[Extracted records]

──────────

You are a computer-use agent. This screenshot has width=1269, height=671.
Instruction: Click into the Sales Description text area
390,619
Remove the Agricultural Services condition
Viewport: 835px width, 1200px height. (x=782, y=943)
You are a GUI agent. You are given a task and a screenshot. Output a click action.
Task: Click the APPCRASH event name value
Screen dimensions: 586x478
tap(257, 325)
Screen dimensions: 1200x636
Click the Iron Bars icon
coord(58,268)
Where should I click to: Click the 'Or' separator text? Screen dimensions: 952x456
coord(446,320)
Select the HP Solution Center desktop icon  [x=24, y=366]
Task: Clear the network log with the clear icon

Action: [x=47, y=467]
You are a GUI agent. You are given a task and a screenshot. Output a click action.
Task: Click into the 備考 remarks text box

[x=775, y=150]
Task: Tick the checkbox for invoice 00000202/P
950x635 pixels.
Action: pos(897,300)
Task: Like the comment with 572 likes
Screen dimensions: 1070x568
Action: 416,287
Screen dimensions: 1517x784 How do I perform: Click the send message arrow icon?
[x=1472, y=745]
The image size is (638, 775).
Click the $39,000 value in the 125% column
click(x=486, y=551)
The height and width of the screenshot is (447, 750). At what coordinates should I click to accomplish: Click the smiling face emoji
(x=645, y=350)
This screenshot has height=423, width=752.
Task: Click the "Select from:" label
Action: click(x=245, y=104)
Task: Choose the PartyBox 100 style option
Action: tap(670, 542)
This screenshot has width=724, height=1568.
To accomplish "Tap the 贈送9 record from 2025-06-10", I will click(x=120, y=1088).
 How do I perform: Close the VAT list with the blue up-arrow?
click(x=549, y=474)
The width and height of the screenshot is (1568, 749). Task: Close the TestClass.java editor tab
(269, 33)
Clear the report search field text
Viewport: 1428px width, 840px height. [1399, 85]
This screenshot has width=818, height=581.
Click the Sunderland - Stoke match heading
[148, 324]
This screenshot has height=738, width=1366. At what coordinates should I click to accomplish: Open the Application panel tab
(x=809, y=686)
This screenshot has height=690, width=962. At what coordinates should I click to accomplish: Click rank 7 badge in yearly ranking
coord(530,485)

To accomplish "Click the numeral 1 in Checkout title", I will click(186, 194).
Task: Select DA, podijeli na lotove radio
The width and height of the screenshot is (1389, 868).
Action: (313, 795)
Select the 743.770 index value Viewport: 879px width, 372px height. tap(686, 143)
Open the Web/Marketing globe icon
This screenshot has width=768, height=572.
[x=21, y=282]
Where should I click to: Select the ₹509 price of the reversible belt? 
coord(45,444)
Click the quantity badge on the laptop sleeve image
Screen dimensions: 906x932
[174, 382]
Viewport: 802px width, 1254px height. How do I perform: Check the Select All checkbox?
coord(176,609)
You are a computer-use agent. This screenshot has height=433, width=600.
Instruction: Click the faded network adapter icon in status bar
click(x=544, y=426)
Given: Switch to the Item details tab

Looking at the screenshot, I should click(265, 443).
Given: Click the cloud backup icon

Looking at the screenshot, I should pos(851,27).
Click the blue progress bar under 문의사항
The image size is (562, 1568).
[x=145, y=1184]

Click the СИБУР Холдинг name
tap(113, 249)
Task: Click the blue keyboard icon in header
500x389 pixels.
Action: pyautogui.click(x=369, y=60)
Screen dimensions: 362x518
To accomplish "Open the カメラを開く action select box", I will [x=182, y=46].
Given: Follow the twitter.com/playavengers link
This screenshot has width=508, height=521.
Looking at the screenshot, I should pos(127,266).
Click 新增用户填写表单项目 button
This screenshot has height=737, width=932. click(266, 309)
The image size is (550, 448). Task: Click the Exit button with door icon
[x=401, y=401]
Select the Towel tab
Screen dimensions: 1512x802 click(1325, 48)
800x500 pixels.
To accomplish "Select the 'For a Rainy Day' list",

──────────

● Task requirements: Report every line in the data above in which the word "will" appears.

● Your solution:
To accomplish "Tap the 贈送9 record from 2025-06-10", I will click(x=120, y=1088).
To accomplish "Click the numeral 1 in Checkout title", I will click(186, 194).
To accomplish "Open the カメラを開く action select box", I will [x=182, y=46].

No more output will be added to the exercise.